Mitch McConnell: Democrats Trying to Delay Confirmations Need to ‘Grow Up’

January 8, 2017, 6:27 PM UTC
Senate Lawmakers Speak To The Press After Their Weekly Policy Luncheons
Photo by Win McNamee — Getty Images

Democrats attempting to delay the confirmation of President-elect Donald Trump’s cabinet nominees are doing so because they’re “frustrated that they lost the election” and need to “grow up” Senate Majority Leader Mitch McConnell said.

Seven of Donald Trump’s cabinet nominees will be confirmed on Jan. 20, the same day he is inaugurated, McConnell said during an interview on CBS News’ Face the Nation.

“All of these little procedural complaints are related to their frustration at having not only lost the White House but having lost the Senate,” he said, according to CBS. “I understand that but we need to sort of grow up here and get past that.”

On Friday, the the Office of Government Ethics expressed concern about the confirmation timeline in a letter to Democratic senators, saying that several of Trump’s cabinet pics—like ExxonMobil CEO Rex Tillerson—have not been “fully vetted,” CBS reports. Democrats have recently called for more disclosure from the nominees, including tax returns, according to the network.

Democratic opposition to Trump’s nominees is no different than when Senate Republicans opposed President Obama’s cabinet picks eight years ago, McConnell told CBS, who also dismissed Democrats’ arguments that there are “ethical concerns” with a few of Trump’s picks.

“I was in [Senate Minority Leader Chuck] Schumer’s situation eight years ago … what did we do? We confirmed seven cabinet appointments the day President Obama was sworn in,” he told CBS. “We didn’t like most of them either, but he won the election.”

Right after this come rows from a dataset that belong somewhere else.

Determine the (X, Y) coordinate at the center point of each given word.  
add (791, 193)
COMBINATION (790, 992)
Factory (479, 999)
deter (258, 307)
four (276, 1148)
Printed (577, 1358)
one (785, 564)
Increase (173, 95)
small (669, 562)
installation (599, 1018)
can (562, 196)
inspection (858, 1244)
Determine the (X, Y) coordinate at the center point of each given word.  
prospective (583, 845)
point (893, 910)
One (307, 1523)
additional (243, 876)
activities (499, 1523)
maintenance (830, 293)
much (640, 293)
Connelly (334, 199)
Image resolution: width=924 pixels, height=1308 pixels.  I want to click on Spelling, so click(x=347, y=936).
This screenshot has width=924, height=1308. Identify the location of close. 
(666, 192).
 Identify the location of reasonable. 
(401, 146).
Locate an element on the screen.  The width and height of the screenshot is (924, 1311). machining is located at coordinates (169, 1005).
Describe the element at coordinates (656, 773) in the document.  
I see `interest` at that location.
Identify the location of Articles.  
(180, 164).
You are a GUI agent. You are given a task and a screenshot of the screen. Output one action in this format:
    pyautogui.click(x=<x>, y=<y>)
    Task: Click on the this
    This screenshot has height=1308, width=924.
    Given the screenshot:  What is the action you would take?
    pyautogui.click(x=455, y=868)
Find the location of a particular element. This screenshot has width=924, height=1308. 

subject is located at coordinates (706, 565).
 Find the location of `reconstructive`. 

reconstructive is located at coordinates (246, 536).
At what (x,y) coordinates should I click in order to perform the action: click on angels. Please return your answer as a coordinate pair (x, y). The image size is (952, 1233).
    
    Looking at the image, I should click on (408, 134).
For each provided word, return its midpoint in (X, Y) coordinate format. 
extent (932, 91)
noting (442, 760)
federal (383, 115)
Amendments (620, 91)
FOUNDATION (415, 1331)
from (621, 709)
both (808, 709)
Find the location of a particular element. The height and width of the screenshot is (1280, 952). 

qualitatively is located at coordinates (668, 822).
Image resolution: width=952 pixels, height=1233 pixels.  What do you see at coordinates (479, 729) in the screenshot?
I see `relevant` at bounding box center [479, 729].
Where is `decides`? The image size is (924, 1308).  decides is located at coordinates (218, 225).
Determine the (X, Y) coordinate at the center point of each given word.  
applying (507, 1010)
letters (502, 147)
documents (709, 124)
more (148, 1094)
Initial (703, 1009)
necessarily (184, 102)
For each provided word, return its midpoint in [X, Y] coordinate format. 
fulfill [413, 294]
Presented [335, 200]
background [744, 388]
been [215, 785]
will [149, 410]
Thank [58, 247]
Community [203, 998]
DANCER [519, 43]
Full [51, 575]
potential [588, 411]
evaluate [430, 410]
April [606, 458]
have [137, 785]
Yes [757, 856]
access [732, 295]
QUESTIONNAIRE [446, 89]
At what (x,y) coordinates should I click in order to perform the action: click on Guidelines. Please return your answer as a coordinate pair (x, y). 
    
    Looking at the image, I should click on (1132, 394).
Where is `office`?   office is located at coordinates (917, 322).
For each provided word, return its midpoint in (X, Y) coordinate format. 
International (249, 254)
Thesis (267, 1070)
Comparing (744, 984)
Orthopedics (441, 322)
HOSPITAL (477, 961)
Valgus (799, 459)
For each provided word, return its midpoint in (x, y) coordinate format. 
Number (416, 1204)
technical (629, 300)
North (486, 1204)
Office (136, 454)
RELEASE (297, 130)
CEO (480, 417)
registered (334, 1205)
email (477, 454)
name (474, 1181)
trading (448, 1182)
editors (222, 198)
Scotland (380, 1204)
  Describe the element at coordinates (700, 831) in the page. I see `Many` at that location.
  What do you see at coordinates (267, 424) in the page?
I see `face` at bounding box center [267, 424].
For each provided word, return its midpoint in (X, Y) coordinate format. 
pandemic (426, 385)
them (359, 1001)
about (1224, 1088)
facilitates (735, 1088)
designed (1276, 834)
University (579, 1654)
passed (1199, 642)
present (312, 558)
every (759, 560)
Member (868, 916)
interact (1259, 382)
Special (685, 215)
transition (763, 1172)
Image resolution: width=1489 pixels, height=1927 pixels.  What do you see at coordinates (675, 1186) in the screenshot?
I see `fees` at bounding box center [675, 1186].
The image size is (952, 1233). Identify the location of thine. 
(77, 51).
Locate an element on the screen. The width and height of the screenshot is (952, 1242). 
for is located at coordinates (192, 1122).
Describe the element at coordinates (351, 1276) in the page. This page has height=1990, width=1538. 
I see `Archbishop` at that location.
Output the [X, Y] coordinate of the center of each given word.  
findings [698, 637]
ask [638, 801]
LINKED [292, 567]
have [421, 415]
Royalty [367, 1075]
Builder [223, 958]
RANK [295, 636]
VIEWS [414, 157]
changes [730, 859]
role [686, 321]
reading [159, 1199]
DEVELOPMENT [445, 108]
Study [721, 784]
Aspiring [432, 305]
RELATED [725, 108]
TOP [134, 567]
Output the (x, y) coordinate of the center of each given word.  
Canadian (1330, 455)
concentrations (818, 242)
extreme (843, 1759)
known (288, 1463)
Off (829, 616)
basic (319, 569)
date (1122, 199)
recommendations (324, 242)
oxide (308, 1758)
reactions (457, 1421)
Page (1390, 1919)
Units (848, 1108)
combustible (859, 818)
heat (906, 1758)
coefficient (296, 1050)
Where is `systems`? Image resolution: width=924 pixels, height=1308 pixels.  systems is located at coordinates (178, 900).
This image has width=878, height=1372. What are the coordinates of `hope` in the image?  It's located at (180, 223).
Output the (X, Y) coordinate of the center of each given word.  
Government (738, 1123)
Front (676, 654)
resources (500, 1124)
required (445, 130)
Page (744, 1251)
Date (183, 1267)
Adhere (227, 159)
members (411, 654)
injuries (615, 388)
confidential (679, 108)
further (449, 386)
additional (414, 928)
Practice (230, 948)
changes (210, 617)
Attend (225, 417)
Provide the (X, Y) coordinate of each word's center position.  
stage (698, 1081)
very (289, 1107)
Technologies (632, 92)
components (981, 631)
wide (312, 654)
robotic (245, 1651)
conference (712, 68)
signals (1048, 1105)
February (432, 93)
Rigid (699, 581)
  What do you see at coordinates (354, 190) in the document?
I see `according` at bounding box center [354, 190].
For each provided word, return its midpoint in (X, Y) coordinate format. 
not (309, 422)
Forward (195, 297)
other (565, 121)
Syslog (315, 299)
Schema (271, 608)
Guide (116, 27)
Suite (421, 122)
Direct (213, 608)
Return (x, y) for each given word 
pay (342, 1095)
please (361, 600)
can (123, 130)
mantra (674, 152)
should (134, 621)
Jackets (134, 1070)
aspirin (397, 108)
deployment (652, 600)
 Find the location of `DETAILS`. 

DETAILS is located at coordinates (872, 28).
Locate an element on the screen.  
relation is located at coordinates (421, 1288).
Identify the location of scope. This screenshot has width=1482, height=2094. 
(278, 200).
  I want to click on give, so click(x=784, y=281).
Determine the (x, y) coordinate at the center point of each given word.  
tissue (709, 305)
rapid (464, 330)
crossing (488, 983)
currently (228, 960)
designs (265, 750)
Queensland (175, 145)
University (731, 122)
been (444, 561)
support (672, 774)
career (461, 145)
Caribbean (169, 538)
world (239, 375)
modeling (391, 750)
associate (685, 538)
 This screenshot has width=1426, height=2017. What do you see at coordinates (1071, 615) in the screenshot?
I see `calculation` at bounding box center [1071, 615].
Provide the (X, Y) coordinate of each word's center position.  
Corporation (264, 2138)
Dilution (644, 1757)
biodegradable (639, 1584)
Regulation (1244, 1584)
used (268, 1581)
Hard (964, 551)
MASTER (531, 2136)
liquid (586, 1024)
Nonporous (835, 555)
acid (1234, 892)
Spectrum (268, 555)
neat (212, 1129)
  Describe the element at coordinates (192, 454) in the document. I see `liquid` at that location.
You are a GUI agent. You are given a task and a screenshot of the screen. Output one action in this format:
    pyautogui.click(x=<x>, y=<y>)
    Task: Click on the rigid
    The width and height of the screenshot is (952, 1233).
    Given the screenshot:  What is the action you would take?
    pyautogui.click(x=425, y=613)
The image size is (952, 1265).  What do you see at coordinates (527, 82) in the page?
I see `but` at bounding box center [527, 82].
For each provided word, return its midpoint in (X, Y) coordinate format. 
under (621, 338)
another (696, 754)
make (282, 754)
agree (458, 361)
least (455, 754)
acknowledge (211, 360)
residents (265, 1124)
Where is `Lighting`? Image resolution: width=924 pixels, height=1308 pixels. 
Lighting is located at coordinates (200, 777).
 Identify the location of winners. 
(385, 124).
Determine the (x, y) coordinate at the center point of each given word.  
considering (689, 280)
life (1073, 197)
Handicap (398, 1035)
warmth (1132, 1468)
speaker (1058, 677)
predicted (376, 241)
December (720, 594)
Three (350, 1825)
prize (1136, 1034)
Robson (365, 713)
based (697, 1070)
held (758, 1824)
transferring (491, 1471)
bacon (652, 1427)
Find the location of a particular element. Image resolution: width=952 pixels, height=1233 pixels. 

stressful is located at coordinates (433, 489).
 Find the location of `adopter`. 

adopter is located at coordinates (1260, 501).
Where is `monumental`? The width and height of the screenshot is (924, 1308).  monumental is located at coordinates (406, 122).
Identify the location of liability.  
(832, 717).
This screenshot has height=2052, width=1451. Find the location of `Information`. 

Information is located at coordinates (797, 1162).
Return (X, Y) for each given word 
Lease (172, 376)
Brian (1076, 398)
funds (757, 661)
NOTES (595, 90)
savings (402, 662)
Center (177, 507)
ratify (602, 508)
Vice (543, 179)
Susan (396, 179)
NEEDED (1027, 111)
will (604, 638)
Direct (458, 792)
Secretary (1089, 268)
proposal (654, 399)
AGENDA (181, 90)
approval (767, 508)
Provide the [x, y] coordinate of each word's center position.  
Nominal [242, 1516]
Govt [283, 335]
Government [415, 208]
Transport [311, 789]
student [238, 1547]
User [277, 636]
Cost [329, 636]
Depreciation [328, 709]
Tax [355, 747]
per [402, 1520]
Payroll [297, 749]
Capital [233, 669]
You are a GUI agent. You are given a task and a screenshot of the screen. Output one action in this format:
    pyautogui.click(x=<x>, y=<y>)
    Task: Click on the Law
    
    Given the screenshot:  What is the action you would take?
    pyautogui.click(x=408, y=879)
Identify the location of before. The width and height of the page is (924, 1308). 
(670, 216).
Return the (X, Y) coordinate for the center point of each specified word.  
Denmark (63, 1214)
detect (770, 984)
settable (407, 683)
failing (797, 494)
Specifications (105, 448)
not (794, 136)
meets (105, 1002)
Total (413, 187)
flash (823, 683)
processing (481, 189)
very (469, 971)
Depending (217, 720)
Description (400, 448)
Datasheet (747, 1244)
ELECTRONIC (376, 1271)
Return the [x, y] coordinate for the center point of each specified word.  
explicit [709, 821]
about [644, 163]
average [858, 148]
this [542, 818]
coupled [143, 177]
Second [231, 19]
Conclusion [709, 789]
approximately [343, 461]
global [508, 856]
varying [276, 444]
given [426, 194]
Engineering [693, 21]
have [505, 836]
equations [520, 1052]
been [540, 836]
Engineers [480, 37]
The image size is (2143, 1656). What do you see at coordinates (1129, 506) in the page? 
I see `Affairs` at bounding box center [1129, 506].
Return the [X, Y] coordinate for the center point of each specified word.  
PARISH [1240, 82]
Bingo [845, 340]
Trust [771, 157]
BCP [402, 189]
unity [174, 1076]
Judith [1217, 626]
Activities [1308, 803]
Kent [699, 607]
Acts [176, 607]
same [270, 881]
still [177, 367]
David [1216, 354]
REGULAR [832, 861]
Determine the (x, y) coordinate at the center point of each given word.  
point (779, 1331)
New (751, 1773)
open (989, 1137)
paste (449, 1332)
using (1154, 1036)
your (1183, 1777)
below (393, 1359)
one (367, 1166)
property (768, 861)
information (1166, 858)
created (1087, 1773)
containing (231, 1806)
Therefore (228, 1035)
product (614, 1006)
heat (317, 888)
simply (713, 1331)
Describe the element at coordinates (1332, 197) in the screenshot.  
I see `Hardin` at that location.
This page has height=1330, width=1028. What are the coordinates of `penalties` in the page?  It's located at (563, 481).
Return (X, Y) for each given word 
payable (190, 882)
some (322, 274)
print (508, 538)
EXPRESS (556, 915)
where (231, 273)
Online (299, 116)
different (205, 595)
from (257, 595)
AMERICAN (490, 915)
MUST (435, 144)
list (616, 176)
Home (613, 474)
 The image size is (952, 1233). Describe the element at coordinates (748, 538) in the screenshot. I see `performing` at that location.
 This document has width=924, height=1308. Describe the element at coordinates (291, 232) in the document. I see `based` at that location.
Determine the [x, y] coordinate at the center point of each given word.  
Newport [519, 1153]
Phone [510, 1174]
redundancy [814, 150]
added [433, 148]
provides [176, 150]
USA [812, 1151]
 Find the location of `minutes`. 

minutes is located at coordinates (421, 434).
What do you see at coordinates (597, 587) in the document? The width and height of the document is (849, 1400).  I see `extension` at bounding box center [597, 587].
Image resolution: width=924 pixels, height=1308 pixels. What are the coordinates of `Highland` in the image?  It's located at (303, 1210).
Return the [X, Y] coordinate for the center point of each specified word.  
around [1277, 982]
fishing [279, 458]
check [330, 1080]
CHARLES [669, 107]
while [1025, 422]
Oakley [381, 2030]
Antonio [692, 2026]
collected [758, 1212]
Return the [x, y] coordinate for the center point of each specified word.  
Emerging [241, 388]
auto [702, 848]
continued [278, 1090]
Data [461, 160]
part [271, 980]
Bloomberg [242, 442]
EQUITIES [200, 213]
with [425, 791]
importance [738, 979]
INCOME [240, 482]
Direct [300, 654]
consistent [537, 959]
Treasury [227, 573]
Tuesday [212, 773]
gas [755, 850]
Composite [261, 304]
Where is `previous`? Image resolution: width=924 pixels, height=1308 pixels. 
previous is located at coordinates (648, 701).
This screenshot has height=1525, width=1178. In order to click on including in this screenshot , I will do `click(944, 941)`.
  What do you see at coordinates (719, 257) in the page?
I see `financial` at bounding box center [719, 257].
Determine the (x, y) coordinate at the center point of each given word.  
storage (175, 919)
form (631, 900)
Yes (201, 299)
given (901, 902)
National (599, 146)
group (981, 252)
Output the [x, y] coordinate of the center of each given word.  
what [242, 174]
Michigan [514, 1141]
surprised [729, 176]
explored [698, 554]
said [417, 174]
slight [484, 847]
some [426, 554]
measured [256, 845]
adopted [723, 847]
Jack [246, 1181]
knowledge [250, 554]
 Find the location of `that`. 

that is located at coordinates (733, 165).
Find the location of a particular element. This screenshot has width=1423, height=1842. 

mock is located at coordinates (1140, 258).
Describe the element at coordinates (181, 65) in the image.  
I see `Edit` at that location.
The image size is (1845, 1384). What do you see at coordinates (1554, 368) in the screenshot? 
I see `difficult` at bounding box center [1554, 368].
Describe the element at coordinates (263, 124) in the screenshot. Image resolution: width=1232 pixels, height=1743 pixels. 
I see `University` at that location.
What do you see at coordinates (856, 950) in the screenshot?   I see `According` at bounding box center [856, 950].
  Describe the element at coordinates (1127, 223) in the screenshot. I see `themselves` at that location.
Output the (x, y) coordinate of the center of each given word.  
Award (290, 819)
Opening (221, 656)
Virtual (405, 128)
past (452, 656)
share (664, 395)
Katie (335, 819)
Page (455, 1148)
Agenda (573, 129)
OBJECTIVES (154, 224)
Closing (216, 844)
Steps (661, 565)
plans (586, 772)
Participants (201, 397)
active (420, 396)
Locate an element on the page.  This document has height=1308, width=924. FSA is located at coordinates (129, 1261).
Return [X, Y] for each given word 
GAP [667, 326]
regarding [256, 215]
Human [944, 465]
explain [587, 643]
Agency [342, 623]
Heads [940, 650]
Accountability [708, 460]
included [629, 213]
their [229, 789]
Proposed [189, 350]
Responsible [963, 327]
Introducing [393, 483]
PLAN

He continued: “We found most of his [Obama’s] Cabinet appointments just as disturbing as they would find President-elect Trump’s,” he said. “And that’s what happens when you lose the election.”

Speaking on the declassified report that the Office of the Director of National Intelligence released Friday, McConnell also told CBS that he believes Russia interfered in the 2016 U.S. Presidential election. However, he thinks that it “made no difference.”

“There’s no evidence whatsoever that it changed the outcome of the election,” he told CBS, before adding that he doesn’t think it’s “all that unusual for a new president to want to get along with the Russians.”